= About this task =
Send back the whole listing untouched.

──────── Supplied records

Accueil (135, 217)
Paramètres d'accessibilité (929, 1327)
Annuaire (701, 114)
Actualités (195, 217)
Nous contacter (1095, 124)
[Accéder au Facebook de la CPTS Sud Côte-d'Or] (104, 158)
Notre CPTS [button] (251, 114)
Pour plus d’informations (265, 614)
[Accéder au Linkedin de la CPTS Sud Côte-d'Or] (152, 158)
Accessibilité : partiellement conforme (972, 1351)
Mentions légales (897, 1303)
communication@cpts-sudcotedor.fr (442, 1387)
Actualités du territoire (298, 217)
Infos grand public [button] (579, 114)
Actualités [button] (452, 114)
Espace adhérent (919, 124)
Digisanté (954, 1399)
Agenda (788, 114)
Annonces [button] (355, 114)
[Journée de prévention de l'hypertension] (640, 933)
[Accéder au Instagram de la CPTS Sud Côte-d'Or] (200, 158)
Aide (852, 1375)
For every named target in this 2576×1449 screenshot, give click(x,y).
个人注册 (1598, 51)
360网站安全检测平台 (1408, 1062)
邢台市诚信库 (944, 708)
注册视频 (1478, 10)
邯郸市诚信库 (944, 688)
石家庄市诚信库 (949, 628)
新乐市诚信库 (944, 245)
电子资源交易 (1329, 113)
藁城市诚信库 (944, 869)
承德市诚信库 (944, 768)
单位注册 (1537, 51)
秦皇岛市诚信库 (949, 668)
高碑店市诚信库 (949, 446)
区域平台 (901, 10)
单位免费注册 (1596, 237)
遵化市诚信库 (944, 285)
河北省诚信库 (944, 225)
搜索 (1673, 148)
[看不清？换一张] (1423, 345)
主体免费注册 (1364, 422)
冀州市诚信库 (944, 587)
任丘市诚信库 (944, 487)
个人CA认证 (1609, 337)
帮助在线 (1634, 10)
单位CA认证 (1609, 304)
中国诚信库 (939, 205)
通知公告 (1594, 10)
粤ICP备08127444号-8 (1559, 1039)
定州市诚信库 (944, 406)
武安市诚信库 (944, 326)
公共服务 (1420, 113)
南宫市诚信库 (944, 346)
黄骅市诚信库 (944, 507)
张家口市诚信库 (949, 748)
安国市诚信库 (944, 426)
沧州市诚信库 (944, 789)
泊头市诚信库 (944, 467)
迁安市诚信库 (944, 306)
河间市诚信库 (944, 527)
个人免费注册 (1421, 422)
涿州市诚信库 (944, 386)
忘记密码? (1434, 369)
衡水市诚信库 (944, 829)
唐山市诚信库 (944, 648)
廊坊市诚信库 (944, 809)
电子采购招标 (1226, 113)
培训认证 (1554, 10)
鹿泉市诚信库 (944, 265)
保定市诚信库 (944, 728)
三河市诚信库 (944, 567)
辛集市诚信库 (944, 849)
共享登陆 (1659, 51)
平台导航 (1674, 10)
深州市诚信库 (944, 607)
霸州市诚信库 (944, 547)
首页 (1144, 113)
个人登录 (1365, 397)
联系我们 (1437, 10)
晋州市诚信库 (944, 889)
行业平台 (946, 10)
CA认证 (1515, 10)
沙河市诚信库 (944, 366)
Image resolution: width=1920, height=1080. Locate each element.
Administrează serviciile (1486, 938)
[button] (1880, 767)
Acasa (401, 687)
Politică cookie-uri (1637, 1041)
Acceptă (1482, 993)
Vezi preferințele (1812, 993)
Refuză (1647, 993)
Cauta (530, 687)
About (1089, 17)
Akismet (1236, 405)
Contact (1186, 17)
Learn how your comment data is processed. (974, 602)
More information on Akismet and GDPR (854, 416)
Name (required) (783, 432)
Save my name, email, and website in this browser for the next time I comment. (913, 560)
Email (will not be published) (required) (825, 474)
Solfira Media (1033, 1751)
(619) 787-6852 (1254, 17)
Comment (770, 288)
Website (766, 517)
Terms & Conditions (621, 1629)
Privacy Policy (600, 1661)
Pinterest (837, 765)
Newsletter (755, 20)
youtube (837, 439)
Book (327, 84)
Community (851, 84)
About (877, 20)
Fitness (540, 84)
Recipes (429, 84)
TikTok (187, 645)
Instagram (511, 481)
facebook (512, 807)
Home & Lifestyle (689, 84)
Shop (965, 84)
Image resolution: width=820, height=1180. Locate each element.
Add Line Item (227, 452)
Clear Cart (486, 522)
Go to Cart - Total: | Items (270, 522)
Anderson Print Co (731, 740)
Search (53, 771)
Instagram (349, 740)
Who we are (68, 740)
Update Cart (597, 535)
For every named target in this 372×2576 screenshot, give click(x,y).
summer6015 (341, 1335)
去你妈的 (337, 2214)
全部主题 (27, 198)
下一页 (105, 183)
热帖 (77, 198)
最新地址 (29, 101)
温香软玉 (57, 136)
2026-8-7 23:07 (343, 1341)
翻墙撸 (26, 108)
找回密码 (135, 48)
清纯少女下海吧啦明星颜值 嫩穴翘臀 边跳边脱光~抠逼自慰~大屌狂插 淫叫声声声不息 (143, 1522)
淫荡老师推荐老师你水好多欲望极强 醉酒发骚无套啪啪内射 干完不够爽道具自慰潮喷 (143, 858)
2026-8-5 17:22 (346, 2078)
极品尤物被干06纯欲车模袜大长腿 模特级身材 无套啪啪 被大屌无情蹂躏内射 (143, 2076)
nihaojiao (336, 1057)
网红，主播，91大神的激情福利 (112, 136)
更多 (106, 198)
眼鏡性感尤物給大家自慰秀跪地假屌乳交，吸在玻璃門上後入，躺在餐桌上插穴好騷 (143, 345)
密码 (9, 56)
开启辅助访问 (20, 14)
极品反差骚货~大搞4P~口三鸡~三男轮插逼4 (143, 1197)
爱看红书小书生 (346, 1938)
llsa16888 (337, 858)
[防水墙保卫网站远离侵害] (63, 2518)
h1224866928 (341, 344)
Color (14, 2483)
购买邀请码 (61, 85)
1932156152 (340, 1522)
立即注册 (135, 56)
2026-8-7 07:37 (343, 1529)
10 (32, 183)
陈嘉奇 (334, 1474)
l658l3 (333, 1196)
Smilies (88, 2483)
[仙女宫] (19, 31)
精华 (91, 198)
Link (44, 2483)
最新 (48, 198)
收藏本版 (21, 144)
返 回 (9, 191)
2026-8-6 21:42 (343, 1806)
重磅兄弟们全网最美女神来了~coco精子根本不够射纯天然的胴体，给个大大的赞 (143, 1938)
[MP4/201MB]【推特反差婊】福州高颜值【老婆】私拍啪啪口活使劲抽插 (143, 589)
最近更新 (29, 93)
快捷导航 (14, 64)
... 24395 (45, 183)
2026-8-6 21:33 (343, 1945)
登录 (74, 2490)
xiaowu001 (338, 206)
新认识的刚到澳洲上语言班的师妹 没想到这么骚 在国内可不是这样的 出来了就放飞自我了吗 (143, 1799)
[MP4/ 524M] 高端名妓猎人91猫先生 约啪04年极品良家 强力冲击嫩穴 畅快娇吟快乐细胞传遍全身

────────────────

= Result of the exercise =
Accueil (135, 217)
Paramètres d'accessibilité (929, 1327)
Annuaire (701, 114)
Actualités (195, 217)
Nous contacter (1095, 124)
[Accéder au Facebook de la CPTS Sud Côte-d'Or] (104, 158)
Notre CPTS [button] (251, 114)
Pour plus d’informations (265, 614)
[Accéder au Linkedin de la CPTS Sud Côte-d'Or] (152, 158)
Accessibilité : partiellement conforme (972, 1351)
Mentions légales (897, 1303)
communication@cpts-sudcotedor.fr (442, 1387)
Actualités du territoire (298, 217)
Infos grand public [button] (579, 114)
Actualités [button] (452, 114)
Espace adhérent (919, 124)
Digisanté (954, 1399)
Agenda (788, 114)
Annonces [button] (355, 114)
[Journée de prévention de l'hypertension] (640, 933)
[Accéder au Instagram de la CPTS Sud Côte-d'Or] (200, 158)
Aide (852, 1375)
For every named target in this 2576×1449 screenshot, give click(x,y).
个人注册 (1598, 51)
360网站安全检测平台 (1408, 1062)
邢台市诚信库 (944, 708)
注册视频 (1478, 10)
邯郸市诚信库 (944, 688)
石家庄市诚信库 (949, 628)
新乐市诚信库 (944, 245)
电子资源交易 (1329, 113)
藁城市诚信库 (944, 869)
承德市诚信库 (944, 768)
单位注册 (1537, 51)
秦皇岛市诚信库 (949, 668)
高碑店市诚信库 (949, 446)
区域平台 (901, 10)
单位免费注册 (1596, 237)
遵化市诚信库 (944, 285)
河北省诚信库 (944, 225)
搜索 (1673, 148)
[看不清？换一张] (1423, 345)
主体免费注册 (1364, 422)
冀州市诚信库 (944, 587)
任丘市诚信库 (944, 487)
个人CA认证 (1609, 337)
帮助在线 (1634, 10)
单位CA认证 (1609, 304)
中国诚信库 (939, 205)
通知公告 (1594, 10)
粤ICP备08127444号-8 (1559, 1039)
定州市诚信库 (944, 406)
武安市诚信库 (944, 326)
公共服务 (1420, 113)
南宫市诚信库 (944, 346)
黄骅市诚信库 (944, 507)
张家口市诚信库 (949, 748)
安国市诚信库 (944, 426)
沧州市诚信库 (944, 789)
泊头市诚信库 (944, 467)
迁安市诚信库 (944, 306)
河间市诚信库 (944, 527)
个人免费注册 (1421, 422)
涿州市诚信库 (944, 386)
忘记密码? (1434, 369)
衡水市诚信库 (944, 829)
唐山市诚信库 (944, 648)
廊坊市诚信库 (944, 809)
电子采购招标 (1226, 113)
培训认证 (1554, 10)
鹿泉市诚信库 (944, 265)
保定市诚信库 (944, 728)
三河市诚信库 (944, 567)
辛集市诚信库 (944, 849)
共享登陆 (1659, 51)
平台导航 (1674, 10)
深州市诚信库 (944, 607)
霸州市诚信库 (944, 547)
首页 (1144, 113)
个人登录 (1365, 397)
联系我们 (1437, 10)
晋州市诚信库 (944, 889)
行业平台 (946, 10)
CA认证 (1515, 10)
沙河市诚信库 (944, 366)
Image resolution: width=1920, height=1080. Locate each element.
Administrează serviciile (1486, 938)
[button] (1880, 767)
Acasa (401, 687)
Politică cookie-uri (1637, 1041)
Acceptă (1482, 993)
Vezi preferințele (1812, 993)
Refuză (1647, 993)
Cauta (530, 687)
About (1089, 17)
Akismet (1236, 405)
Contact (1186, 17)
Learn how your comment data is processed. (974, 602)
More information on Akismet and GDPR (854, 416)
Name (required) (783, 432)
Save my name, email, and website in this browser for the next time I comment. (913, 560)
Email (will not be published) (required) (825, 474)
Solfira Media (1033, 1751)
(619) 787-6852 (1254, 17)
Comment (770, 288)
Website (766, 517)
Terms & Conditions (621, 1629)
Privacy Policy (600, 1661)
Pinterest (837, 765)
Newsletter (755, 20)
youtube (837, 439)
Book (327, 84)
Community (851, 84)
About (877, 20)
Fitness (540, 84)
Recipes (429, 84)
TikTok (187, 645)
Instagram (511, 481)
facebook (512, 807)
Home & Lifestyle (689, 84)
Shop (965, 84)
Image resolution: width=820, height=1180. Locate each element.
Add Line Item (227, 452)
Clear Cart (486, 522)
Go to Cart - Total: | Items (270, 522)
Anderson Print Co (731, 740)
Search (53, 771)
Instagram (349, 740)
Who we are (68, 740)
Update Cart (597, 535)
For every named target in this 372×2576 screenshot, give click(x,y).
summer6015 (341, 1335)
去你妈的 (337, 2214)
全部主题 (27, 198)
下一页 (105, 183)
热帖 (77, 198)
最新地址 (29, 101)
温香软玉 (57, 136)
2026-8-7 23:07 (343, 1341)
翻墙撸 (26, 108)
找回密码 (135, 48)
清纯少女下海吧啦明星颜值 嫩穴翘臀 边跳边脱光~抠逼自慰~大屌狂插 淫叫声声声不息 (143, 1522)
淫荡老师推荐老师你水好多欲望极强 醉酒发骚无套啪啪内射 干完不够爽道具自慰潮喷 (143, 858)
2026-8-5 17:22 (346, 2078)
极品尤物被干06纯欲车模袜大长腿 模特级身材 无套啪啪 被大屌无情蹂躏内射 (143, 2076)
nihaojiao (336, 1057)
网红，主播，91大神的激情福利 (112, 136)
更多 (106, 198)
眼鏡性感尤物給大家自慰秀跪地假屌乳交，吸在玻璃門上後入，躺在餐桌上插穴好騷 (143, 345)
密码 (9, 56)
开启辅助访问 (20, 14)
极品反差骚货~大搞4P~口三鸡~三男轮插逼4 (143, 1197)
爱看红书小书生 (346, 1938)
llsa16888 (337, 858)
[防水墙保卫网站远离侵害] (63, 2518)
h1224866928 (341, 344)
Color (14, 2483)
购买邀请码 (61, 85)
1932156152 (340, 1522)
立即注册 (135, 56)
2026-8-7 07:37 (343, 1529)
10 (32, 183)
陈嘉奇 (334, 1474)
l658l3 (333, 1196)
Smilies (88, 2483)
[仙女宫] (19, 31)
精华 (91, 198)
Link (44, 2483)
最新 (48, 198)
收藏本版 (21, 144)
返 回 (9, 191)
2026-8-6 21:42 (343, 1806)
重磅兄弟们全网最美女神来了~coco精子根本不够射纯天然的胴体，给个大大的赞 (143, 1938)
[MP4/201MB]【推特反差婊】福州高颜值【老婆】私拍啪啪口活使劲抽插 (143, 589)
最近更新 (29, 93)
快捷导航 (14, 64)
... 24395 (45, 183)
2026-8-6 21:33 (343, 1945)
登录 (74, 2490)
xiaowu001 (338, 206)
新认识的刚到澳洲上语言班的师妹 没想到这么骚 在国内可不是这样的 出来了就放飞自我了吗 (143, 1799)
[MP4/ 524M] 高端名妓猎人91猫先生 约啪04年极品良家 强力冲击嫩穴 畅快娇吟快乐细胞传遍全身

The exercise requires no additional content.